▸ The task
Below is a listing. Write out exactly its lines between the one holding "The image size is (2296, 1610)." and the one holding "Task: Click the Import... button", inclusive.

▸ Source material
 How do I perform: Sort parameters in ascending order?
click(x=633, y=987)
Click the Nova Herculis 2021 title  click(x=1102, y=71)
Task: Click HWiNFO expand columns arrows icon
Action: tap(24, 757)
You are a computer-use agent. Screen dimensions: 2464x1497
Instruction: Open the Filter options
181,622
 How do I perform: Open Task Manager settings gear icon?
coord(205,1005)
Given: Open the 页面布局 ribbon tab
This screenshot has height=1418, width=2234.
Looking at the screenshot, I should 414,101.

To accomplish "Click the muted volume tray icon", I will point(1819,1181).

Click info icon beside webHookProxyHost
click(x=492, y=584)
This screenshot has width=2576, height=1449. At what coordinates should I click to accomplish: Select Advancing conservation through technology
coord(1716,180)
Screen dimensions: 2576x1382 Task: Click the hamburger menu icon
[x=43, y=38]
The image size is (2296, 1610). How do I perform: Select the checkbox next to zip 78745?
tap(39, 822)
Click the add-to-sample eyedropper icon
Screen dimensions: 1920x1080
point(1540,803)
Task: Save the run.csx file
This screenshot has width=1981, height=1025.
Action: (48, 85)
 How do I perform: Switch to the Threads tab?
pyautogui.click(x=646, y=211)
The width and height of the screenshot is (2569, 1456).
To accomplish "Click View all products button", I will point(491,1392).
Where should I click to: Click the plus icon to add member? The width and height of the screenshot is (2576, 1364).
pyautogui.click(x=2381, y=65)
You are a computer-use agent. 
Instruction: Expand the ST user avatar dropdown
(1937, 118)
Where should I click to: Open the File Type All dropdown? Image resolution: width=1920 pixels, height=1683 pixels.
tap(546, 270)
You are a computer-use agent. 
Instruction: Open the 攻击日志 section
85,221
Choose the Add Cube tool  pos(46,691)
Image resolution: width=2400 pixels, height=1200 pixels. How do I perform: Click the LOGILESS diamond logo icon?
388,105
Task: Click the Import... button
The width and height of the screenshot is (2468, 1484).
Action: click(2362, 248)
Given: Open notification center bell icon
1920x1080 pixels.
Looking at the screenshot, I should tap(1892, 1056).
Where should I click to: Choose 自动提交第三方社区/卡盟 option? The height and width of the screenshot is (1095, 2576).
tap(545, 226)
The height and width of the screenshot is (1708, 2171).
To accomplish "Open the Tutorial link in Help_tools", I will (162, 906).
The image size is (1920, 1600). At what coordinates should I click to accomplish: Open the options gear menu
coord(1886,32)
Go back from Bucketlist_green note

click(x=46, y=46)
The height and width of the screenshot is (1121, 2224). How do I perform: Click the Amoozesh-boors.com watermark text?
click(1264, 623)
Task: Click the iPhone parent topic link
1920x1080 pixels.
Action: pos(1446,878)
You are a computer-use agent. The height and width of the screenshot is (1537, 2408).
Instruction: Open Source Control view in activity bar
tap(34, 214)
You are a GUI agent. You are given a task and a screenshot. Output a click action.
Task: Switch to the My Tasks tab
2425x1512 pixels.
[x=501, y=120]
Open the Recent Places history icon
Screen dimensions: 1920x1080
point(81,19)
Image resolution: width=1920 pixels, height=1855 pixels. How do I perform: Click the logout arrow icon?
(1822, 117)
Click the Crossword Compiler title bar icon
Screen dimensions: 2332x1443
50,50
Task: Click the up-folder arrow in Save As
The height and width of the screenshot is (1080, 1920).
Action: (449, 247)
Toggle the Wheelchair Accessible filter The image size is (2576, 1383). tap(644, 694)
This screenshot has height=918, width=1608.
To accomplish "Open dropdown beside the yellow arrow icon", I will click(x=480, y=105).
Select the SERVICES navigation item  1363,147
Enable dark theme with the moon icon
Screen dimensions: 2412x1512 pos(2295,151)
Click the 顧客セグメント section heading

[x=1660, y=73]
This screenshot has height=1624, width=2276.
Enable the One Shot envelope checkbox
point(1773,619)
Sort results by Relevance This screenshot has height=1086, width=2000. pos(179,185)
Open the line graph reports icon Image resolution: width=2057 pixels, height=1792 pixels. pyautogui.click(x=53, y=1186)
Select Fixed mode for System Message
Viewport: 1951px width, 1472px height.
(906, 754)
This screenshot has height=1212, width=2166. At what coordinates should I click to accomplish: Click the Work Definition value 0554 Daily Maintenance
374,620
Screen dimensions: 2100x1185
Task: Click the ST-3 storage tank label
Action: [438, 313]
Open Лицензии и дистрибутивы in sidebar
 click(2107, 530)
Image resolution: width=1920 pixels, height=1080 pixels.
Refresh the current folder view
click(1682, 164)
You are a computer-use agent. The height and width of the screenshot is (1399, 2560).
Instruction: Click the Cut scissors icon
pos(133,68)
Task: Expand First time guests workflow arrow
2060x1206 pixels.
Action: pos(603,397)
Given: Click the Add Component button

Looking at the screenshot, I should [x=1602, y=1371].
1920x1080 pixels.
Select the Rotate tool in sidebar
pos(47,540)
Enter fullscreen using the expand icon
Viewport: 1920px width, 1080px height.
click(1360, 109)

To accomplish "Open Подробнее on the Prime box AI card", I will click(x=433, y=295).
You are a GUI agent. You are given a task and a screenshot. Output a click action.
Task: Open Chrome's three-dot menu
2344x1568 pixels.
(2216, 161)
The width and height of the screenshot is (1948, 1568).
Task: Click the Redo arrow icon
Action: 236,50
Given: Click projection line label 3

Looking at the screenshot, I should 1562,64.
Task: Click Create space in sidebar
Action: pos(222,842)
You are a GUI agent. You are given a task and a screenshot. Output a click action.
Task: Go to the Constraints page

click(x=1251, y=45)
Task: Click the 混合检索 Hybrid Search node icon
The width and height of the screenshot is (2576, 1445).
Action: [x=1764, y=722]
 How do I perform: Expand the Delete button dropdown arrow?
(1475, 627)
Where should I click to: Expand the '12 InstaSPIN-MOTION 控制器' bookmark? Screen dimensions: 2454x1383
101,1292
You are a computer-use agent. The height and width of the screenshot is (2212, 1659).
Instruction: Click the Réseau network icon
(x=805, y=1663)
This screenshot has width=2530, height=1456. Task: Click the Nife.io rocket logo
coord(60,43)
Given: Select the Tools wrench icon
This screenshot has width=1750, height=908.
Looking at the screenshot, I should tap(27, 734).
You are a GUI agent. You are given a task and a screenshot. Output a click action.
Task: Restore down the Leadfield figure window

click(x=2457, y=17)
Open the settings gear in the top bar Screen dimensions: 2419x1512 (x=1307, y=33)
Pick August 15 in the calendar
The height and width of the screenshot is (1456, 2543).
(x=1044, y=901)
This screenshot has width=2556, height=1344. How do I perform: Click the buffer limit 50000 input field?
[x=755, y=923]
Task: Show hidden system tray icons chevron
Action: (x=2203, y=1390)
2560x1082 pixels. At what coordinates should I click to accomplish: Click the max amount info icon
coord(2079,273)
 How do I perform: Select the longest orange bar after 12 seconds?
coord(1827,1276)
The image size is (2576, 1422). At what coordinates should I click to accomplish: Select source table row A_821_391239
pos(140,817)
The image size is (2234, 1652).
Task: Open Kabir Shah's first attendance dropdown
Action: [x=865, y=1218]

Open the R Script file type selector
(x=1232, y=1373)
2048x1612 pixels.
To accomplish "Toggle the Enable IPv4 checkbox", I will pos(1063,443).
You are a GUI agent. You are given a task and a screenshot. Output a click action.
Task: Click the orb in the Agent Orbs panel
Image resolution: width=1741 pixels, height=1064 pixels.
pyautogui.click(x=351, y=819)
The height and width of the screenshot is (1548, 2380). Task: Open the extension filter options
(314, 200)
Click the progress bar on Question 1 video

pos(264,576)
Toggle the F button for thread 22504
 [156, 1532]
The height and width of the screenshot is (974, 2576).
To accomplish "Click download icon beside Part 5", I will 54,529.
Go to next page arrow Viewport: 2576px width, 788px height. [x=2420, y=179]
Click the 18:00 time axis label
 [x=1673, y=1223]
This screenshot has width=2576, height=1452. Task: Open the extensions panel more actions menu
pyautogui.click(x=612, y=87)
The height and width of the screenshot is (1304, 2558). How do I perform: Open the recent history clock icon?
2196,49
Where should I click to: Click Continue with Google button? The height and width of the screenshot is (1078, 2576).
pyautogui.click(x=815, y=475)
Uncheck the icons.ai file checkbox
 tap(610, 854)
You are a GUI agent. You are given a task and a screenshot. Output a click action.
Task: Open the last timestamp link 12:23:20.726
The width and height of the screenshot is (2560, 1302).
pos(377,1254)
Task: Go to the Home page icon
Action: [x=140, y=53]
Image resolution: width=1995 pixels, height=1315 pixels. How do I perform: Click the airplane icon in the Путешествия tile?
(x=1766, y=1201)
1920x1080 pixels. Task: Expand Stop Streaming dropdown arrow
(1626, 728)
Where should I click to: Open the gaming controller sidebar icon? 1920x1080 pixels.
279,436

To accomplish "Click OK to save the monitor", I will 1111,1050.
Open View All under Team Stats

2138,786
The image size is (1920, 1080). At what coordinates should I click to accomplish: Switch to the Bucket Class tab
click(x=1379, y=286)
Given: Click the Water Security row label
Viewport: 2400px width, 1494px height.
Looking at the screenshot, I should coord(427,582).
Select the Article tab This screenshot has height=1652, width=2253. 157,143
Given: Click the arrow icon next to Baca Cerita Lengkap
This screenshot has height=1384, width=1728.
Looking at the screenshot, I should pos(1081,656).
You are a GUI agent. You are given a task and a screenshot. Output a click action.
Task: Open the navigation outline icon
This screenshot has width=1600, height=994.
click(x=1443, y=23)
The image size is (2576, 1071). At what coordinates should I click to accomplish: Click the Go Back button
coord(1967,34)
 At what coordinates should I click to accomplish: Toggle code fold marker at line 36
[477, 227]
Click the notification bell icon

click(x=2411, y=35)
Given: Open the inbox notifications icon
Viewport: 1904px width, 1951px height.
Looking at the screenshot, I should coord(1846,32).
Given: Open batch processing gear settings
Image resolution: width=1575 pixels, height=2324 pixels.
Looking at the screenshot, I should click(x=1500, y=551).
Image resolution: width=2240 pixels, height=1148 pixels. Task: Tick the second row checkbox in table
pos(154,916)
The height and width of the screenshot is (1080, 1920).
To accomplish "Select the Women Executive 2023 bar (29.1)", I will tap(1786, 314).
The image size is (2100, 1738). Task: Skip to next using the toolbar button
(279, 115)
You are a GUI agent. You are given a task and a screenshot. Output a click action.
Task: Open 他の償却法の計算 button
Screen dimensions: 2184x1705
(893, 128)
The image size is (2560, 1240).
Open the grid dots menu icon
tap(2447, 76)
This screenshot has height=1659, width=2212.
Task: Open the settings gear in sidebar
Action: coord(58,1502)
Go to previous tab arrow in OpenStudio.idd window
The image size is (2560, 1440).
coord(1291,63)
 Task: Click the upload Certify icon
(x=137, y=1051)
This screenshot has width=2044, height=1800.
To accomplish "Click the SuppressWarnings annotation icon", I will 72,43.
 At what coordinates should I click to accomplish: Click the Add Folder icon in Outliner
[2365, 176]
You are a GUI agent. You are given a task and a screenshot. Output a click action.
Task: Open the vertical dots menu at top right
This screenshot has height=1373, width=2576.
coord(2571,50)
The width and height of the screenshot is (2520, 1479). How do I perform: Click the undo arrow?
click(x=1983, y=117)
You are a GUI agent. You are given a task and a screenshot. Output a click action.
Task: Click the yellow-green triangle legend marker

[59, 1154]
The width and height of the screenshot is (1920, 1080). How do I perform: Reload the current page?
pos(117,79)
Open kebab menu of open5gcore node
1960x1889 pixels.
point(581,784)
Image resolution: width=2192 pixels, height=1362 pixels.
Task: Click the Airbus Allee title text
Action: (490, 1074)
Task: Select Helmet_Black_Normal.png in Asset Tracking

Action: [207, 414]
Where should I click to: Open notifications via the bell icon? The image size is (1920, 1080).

▸ Response
The image size is (2296, 1610). How do I perform: Select the checkbox next to zip 78745?
tap(39, 822)
Click the add-to-sample eyedropper icon
Screen dimensions: 1920x1080
point(1540,803)
Task: Save the run.csx file
This screenshot has width=1981, height=1025.
Action: (48, 85)
 How do I perform: Switch to the Threads tab?
pyautogui.click(x=646, y=211)
The width and height of the screenshot is (2569, 1456).
To accomplish "Click View all products button", I will point(491,1392).
Where should I click to: Click the plus icon to add member? The width and height of the screenshot is (2576, 1364).
pyautogui.click(x=2381, y=65)
You are a computer-use agent. 
Instruction: Expand the ST user avatar dropdown
(1937, 118)
Where should I click to: Open the File Type All dropdown? Image resolution: width=1920 pixels, height=1683 pixels.
tap(546, 270)
You are a computer-use agent. 
Instruction: Open the 攻击日志 section
85,221
Choose the Add Cube tool  pos(46,691)
Image resolution: width=2400 pixels, height=1200 pixels. How do I perform: Click the LOGILESS diamond logo icon?
388,105
Task: Click the Import... button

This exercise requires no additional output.